■ Your objective
Reproduce the listing below verbatim, every line in its original order.

■ Provided data
## START

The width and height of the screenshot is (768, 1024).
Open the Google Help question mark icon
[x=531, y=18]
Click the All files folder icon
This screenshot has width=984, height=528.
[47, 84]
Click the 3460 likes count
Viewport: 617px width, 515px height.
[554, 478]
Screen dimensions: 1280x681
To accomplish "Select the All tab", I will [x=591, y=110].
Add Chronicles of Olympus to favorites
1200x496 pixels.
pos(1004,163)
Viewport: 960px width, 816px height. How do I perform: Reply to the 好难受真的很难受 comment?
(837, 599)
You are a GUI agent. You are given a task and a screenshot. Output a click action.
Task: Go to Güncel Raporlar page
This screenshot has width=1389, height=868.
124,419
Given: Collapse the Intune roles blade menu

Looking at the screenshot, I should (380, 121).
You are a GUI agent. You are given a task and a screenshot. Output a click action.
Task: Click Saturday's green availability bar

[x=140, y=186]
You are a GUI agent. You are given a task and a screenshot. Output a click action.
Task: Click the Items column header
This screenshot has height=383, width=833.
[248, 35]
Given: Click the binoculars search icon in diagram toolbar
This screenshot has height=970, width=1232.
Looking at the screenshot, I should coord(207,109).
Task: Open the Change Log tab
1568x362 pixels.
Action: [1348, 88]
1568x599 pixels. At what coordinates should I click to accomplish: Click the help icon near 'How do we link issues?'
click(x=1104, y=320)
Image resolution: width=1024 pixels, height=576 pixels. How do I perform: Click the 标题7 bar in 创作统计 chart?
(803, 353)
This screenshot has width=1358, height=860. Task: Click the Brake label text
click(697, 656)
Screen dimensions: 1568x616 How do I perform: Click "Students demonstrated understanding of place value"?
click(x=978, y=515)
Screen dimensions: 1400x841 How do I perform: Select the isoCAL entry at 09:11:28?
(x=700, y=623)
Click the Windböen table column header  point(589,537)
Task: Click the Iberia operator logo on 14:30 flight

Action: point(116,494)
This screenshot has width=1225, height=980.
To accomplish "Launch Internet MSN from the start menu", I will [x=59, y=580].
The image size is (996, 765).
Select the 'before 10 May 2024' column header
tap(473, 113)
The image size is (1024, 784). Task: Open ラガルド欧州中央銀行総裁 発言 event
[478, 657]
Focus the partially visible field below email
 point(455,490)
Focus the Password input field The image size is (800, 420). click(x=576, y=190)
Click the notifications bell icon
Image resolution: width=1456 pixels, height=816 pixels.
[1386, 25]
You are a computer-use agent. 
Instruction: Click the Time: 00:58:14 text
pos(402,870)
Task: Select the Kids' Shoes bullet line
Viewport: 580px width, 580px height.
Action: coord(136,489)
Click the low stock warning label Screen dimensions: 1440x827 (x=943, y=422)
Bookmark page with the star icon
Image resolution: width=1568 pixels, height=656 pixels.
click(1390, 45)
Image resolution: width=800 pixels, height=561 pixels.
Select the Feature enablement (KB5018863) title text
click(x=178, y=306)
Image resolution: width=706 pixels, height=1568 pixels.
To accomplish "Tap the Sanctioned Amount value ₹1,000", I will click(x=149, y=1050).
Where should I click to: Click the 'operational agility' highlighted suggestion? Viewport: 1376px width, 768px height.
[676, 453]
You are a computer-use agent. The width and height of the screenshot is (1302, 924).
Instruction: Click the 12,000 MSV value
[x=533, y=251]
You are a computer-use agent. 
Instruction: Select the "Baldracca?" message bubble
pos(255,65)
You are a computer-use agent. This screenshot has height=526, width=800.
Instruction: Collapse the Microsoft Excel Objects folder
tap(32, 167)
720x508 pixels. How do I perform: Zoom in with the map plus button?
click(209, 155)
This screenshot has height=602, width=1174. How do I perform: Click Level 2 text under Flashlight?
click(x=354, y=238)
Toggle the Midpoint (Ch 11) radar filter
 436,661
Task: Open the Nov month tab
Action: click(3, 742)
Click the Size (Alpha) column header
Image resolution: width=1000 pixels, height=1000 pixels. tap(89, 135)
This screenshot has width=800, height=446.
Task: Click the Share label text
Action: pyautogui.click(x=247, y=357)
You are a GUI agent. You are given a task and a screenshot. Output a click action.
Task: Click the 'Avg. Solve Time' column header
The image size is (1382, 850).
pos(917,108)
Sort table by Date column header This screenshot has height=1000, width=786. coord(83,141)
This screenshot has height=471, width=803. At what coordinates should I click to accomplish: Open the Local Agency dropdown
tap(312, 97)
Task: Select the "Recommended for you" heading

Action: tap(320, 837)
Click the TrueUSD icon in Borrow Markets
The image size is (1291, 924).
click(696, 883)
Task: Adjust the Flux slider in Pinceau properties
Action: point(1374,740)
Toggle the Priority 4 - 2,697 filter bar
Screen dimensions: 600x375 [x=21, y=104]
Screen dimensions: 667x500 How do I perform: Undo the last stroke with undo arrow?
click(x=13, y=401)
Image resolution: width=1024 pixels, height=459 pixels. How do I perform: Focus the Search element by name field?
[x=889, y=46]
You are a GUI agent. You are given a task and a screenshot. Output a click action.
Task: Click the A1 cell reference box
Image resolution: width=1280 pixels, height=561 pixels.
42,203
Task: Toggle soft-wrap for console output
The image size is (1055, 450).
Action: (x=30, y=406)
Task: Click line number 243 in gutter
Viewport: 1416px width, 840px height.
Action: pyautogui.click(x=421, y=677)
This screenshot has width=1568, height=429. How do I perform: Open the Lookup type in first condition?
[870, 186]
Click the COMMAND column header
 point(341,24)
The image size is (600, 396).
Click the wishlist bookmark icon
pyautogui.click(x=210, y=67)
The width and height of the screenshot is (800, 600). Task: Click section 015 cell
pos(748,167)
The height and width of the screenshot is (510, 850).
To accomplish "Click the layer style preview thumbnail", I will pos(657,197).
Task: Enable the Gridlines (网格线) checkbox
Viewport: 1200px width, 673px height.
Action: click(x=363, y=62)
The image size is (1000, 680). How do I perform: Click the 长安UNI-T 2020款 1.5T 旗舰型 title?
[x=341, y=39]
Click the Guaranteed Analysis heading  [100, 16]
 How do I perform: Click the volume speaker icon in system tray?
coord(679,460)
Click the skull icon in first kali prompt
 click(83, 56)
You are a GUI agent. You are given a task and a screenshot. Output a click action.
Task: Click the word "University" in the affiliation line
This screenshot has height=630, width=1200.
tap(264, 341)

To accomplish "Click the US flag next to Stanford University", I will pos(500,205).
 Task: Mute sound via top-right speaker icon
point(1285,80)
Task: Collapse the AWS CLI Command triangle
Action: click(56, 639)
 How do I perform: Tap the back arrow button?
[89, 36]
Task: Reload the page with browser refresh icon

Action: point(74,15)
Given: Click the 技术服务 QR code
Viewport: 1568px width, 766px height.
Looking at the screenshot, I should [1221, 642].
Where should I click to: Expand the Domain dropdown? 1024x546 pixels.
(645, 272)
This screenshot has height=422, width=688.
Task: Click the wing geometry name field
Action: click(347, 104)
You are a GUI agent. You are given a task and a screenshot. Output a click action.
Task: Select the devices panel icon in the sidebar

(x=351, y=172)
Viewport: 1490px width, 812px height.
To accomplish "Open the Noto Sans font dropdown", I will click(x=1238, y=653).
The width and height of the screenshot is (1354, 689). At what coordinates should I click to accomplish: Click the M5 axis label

## END

■ Answer to this problem
The width and height of the screenshot is (768, 1024).
Open the Google Help question mark icon
[x=531, y=18]
Click the All files folder icon
This screenshot has width=984, height=528.
[47, 84]
Click the 3460 likes count
Viewport: 617px width, 515px height.
[554, 478]
Screen dimensions: 1280x681
To accomplish "Select the All tab", I will [x=591, y=110].
Add Chronicles of Olympus to favorites
1200x496 pixels.
pos(1004,163)
Viewport: 960px width, 816px height. How do I perform: Reply to the 好难受真的很难受 comment?
(837, 599)
You are a GUI agent. You are given a task and a screenshot. Output a click action.
Task: Go to Güncel Raporlar page
This screenshot has width=1389, height=868.
124,419
Given: Collapse the Intune roles blade menu

Looking at the screenshot, I should (380, 121).
You are a GUI agent. You are given a task and a screenshot. Output a click action.
Task: Click Saturday's green availability bar

[x=140, y=186]
You are a GUI agent. You are given a task and a screenshot. Output a click action.
Task: Click the Items column header
This screenshot has height=383, width=833.
[248, 35]
Given: Click the binoculars search icon in diagram toolbar
This screenshot has height=970, width=1232.
Looking at the screenshot, I should coord(207,109).
Task: Open the Change Log tab
1568x362 pixels.
Action: [1348, 88]
1568x599 pixels. At what coordinates should I click to accomplish: Click the help icon near 'How do we link issues?'
click(x=1104, y=320)
Image resolution: width=1024 pixels, height=576 pixels. How do I perform: Click the 标题7 bar in 创作统计 chart?
(803, 353)
This screenshot has width=1358, height=860. Task: Click the Brake label text
click(697, 656)
Screen dimensions: 1568x616 How do I perform: Click "Students demonstrated understanding of place value"?
click(x=978, y=515)
Screen dimensions: 1400x841 How do I perform: Select the isoCAL entry at 09:11:28?
(x=700, y=623)
Click the Windböen table column header  point(589,537)
Task: Click the Iberia operator logo on 14:30 flight

Action: point(116,494)
This screenshot has width=1225, height=980.
To accomplish "Launch Internet MSN from the start menu", I will [x=59, y=580].
The image size is (996, 765).
Select the 'before 10 May 2024' column header
tap(473, 113)
The image size is (1024, 784). Task: Open ラガルド欧州中央銀行総裁 発言 event
[478, 657]
Focus the partially visible field below email
 point(455,490)
Focus the Password input field The image size is (800, 420). click(x=576, y=190)
Click the notifications bell icon
Image resolution: width=1456 pixels, height=816 pixels.
[1386, 25]
You are a computer-use agent. 
Instruction: Click the Time: 00:58:14 text
pos(402,870)
Task: Select the Kids' Shoes bullet line
Viewport: 580px width, 580px height.
Action: coord(136,489)
Click the low stock warning label Screen dimensions: 1440x827 (x=943, y=422)
Bookmark page with the star icon
Image resolution: width=1568 pixels, height=656 pixels.
click(1390, 45)
Image resolution: width=800 pixels, height=561 pixels.
Select the Feature enablement (KB5018863) title text
click(x=178, y=306)
Image resolution: width=706 pixels, height=1568 pixels.
To accomplish "Tap the Sanctioned Amount value ₹1,000", I will click(x=149, y=1050).
Where should I click to: Click the 'operational agility' highlighted suggestion? Viewport: 1376px width, 768px height.
[676, 453]
You are a computer-use agent. The width and height of the screenshot is (1302, 924).
Instruction: Click the 12,000 MSV value
[x=533, y=251]
You are a computer-use agent. 
Instruction: Select the "Baldracca?" message bubble
pos(255,65)
You are a computer-use agent. This screenshot has height=526, width=800.
Instruction: Collapse the Microsoft Excel Objects folder
tap(32, 167)
720x508 pixels. How do I perform: Zoom in with the map plus button?
click(209, 155)
This screenshot has height=602, width=1174. How do I perform: Click Level 2 text under Flashlight?
click(x=354, y=238)
Toggle the Midpoint (Ch 11) radar filter
 436,661
Task: Open the Nov month tab
Action: click(3, 742)
Click the Size (Alpha) column header
Image resolution: width=1000 pixels, height=1000 pixels. tap(89, 135)
This screenshot has width=800, height=446.
Task: Click the Share label text
Action: pyautogui.click(x=247, y=357)
You are a GUI agent. You are given a task and a screenshot. Output a click action.
Task: Click the 'Avg. Solve Time' column header
The image size is (1382, 850).
pos(917,108)
Sort table by Date column header This screenshot has height=1000, width=786. coord(83,141)
This screenshot has height=471, width=803. At what coordinates should I click to accomplish: Open the Local Agency dropdown
tap(312, 97)
Task: Select the "Recommended for you" heading

Action: tap(320, 837)
Click the TrueUSD icon in Borrow Markets
The image size is (1291, 924).
click(696, 883)
Task: Adjust the Flux slider in Pinceau properties
Action: point(1374,740)
Toggle the Priority 4 - 2,697 filter bar
Screen dimensions: 600x375 [x=21, y=104]
Screen dimensions: 667x500 How do I perform: Undo the last stroke with undo arrow?
click(x=13, y=401)
Image resolution: width=1024 pixels, height=459 pixels. How do I perform: Focus the Search element by name field?
[x=889, y=46]
You are a GUI agent. You are given a task and a screenshot. Output a click action.
Task: Click the A1 cell reference box
Image resolution: width=1280 pixels, height=561 pixels.
42,203
Task: Toggle soft-wrap for console output
The image size is (1055, 450).
Action: (x=30, y=406)
Task: Click line number 243 in gutter
Viewport: 1416px width, 840px height.
Action: pyautogui.click(x=421, y=677)
This screenshot has width=1568, height=429. How do I perform: Open the Lookup type in first condition?
[870, 186]
Click the COMMAND column header
 point(341,24)
The image size is (600, 396).
Click the wishlist bookmark icon
pyautogui.click(x=210, y=67)
The width and height of the screenshot is (800, 600). Task: Click section 015 cell
pos(748,167)
The height and width of the screenshot is (510, 850).
To accomplish "Click the layer style preview thumbnail", I will pos(657,197).
Task: Enable the Gridlines (网格线) checkbox
Viewport: 1200px width, 673px height.
Action: click(x=363, y=62)
The image size is (1000, 680). How do I perform: Click the 长安UNI-T 2020款 1.5T 旗舰型 title?
[x=341, y=39]
Click the Guaranteed Analysis heading  [100, 16]
 How do I perform: Click the volume speaker icon in system tray?
coord(679,460)
Click the skull icon in first kali prompt
 click(83, 56)
You are a GUI agent. You are given a task and a screenshot. Output a click action.
Task: Click the word "University" in the affiliation line
This screenshot has height=630, width=1200.
tap(264, 341)

To accomplish "Click the US flag next to Stanford University", I will pos(500,205).
 Task: Mute sound via top-right speaker icon
point(1285,80)
Task: Collapse the AWS CLI Command triangle
Action: click(56, 639)
 How do I perform: Tap the back arrow button?
[89, 36]
Task: Reload the page with browser refresh icon

Action: point(74,15)
Given: Click the 技术服务 QR code
Viewport: 1568px width, 766px height.
Looking at the screenshot, I should [1221, 642].
Where should I click to: Expand the Domain dropdown? 1024x546 pixels.
(645, 272)
This screenshot has height=422, width=688.
Task: Click the wing geometry name field
Action: click(347, 104)
You are a GUI agent. You are given a task and a screenshot. Output a click action.
Task: Select the devices panel icon in the sidebar

(x=351, y=172)
Viewport: 1490px width, 812px height.
To accomplish "Open the Noto Sans font dropdown", I will click(x=1238, y=653).
The width and height of the screenshot is (1354, 689). At what coordinates should I click to accomplish: Click the M5 axis label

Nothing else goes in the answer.